Уже спускаясь вниз, в предусмотрительно заклиненную фуражкой дверь вагона, я, наконец, почувствовал некоторую усталость. Зайдя в тамбур, пробрался к лампе и снова зажёг фитиль спичками, предусмотрительно оставленными караульным на жестяной подставке. Внимательно осмотрелся уже в искусственном свете. Никакого ожидаемого дискомфорта при переходе к обычному зрению не было, лишь некоторое время отсутствовали краски. Затем всё пришло в норму.

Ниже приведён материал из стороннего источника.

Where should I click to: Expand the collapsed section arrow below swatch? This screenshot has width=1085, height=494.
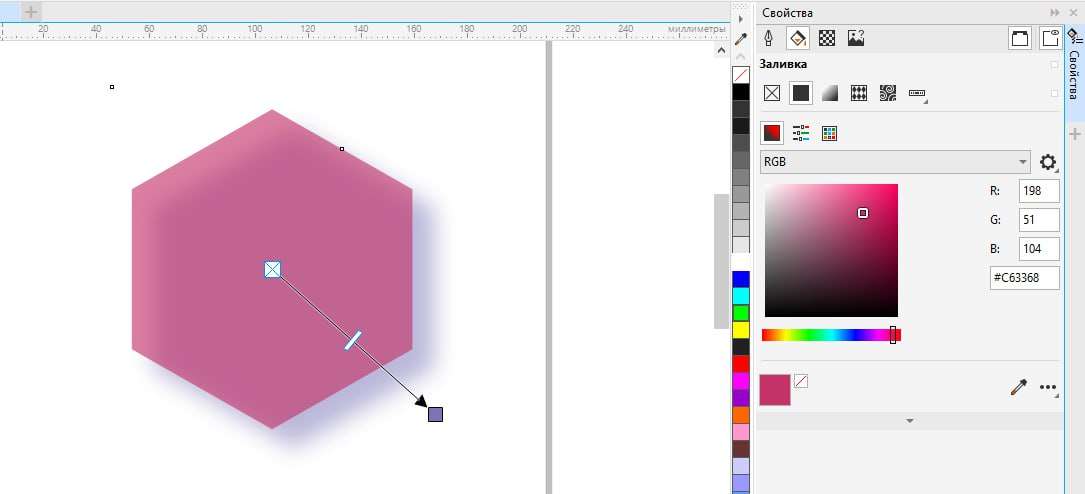pyautogui.click(x=910, y=421)
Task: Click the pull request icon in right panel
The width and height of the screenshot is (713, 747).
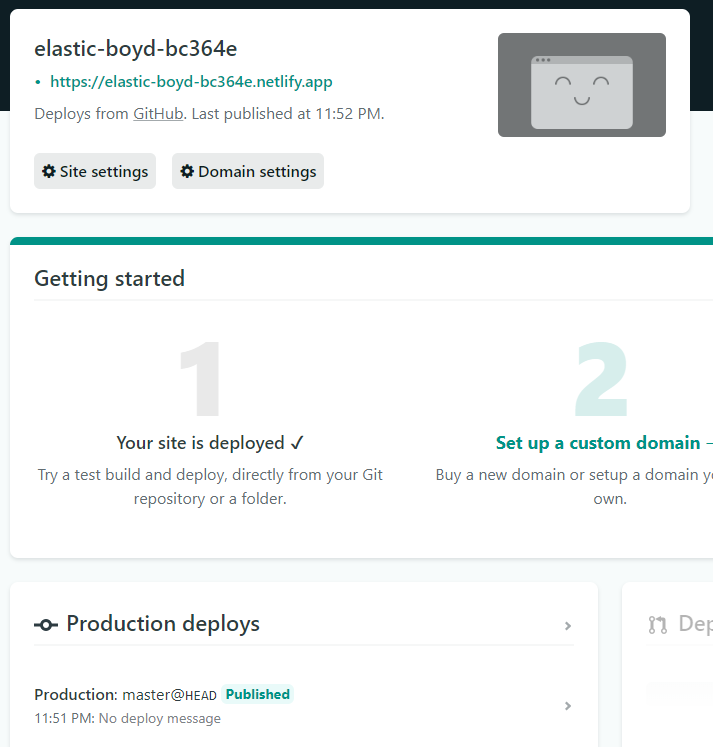Action: [657, 625]
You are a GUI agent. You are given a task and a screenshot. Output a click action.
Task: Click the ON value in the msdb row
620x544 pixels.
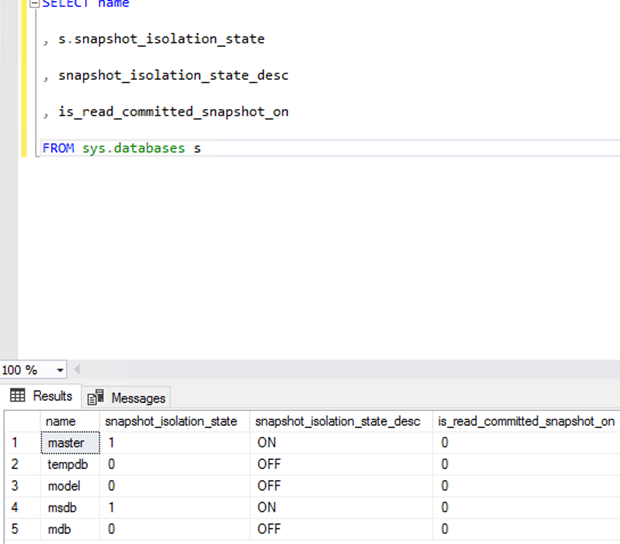(267, 507)
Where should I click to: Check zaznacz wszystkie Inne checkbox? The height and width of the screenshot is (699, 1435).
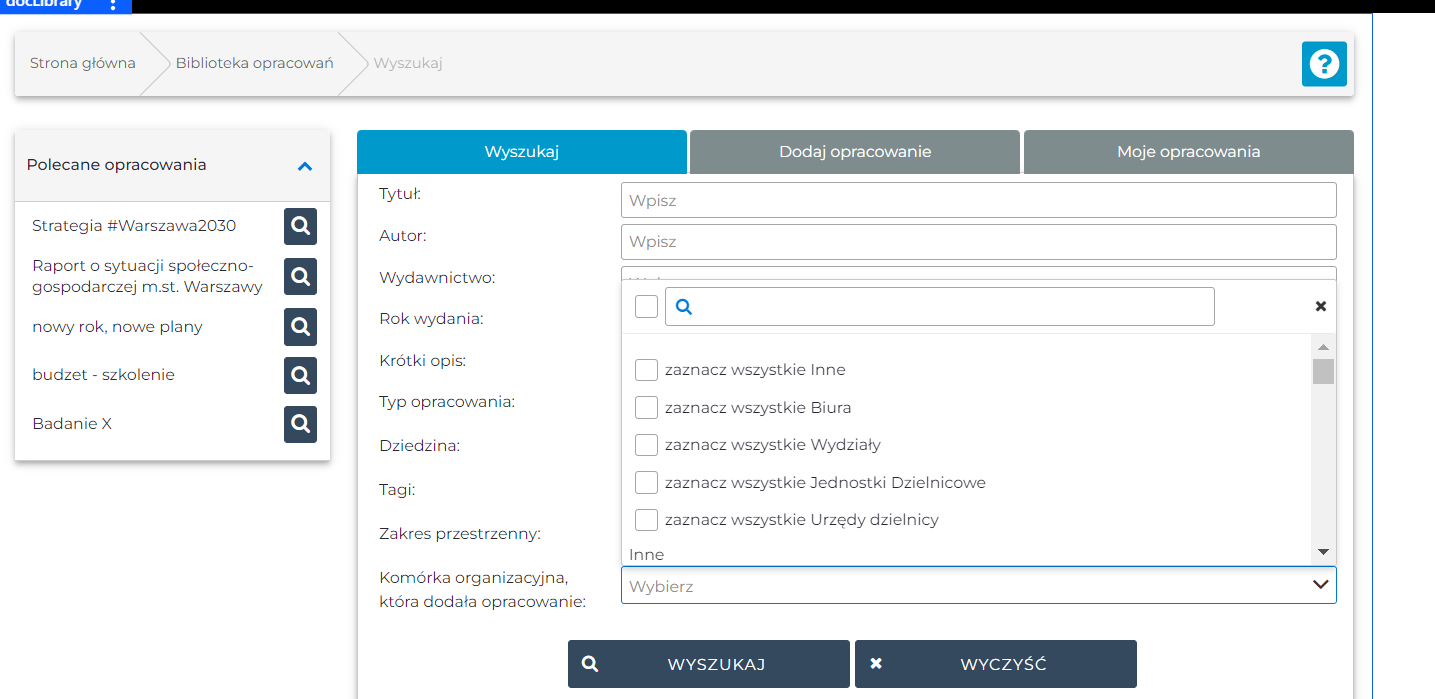coord(646,370)
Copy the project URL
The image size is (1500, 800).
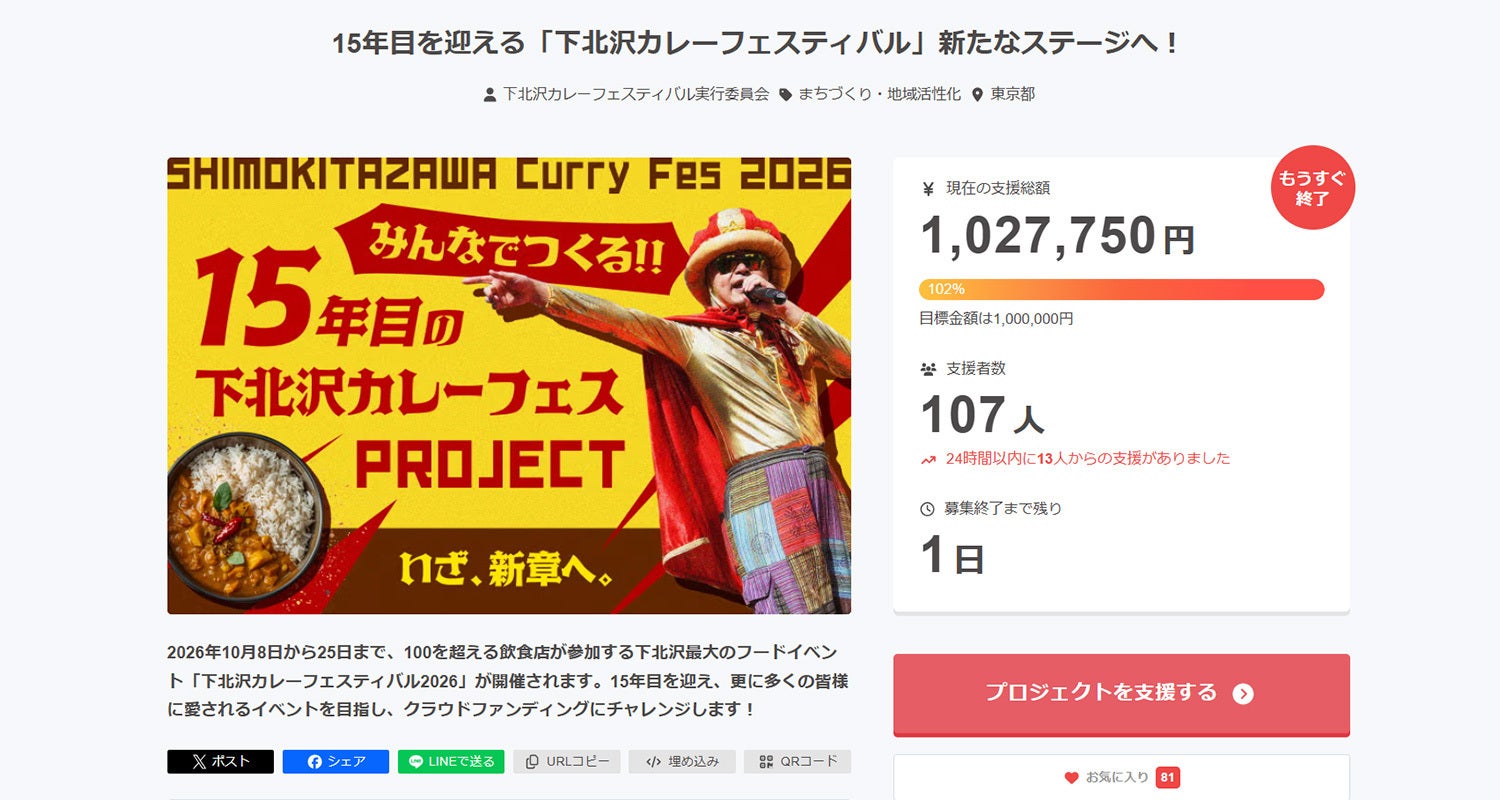(567, 761)
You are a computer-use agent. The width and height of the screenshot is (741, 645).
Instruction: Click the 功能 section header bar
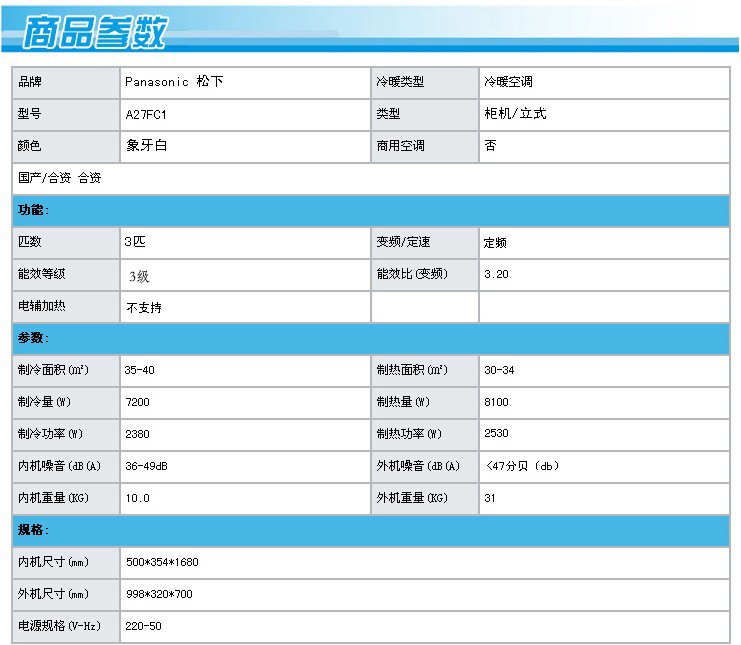click(x=371, y=210)
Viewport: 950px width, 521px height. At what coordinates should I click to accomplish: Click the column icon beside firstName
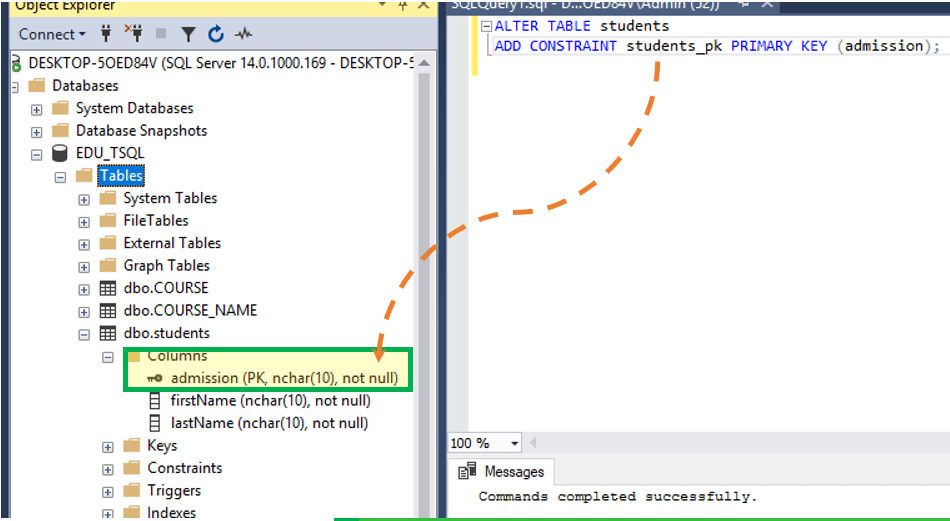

За окном серело, эшелон замедлял ход. Станция. Вот и новый день, новые заботы. Я аккуратно пробрался к своему лежаку, вытащил из-под шинели чистое исподнее и быстро переоделся. Едва забрался на лежак и накрылся с головой, как прозвучало:
- Па-а-адъём! - Демьян обладал великолепным баритоном, но военные команды подавал с непередаваемым противно-издевательским тембром.
Глава 6
Иду с дружком, гляжу - стоят.
Они стояли молча в ряд.
Они стояли молча в ряд.
Их было восемь.
В. Высоцкий
- Гаврила! - позвал меня младший унтер, - станция Златоуст, стоять часа два будем, пока наши кашу варят, успеете с Семёном, - он кивнул на одного из санитаров, вытаскивающего из ближнего угла вагона две двадцатилитровые фляги, - пару раз за кипятком обернуться: и барышням на постирушки, дохтуру побриться-помыться, ну и нам на хозяйство. Давай, давай! Поспешай, не то там очередь будь здоров вырастет! - эшелон ещё замедлял ход, вползая на перрон. Перед нами проплывали кирпичные станционные здания, а заодно и небольшое белёное известью строение с вывеской "Кипятокъ".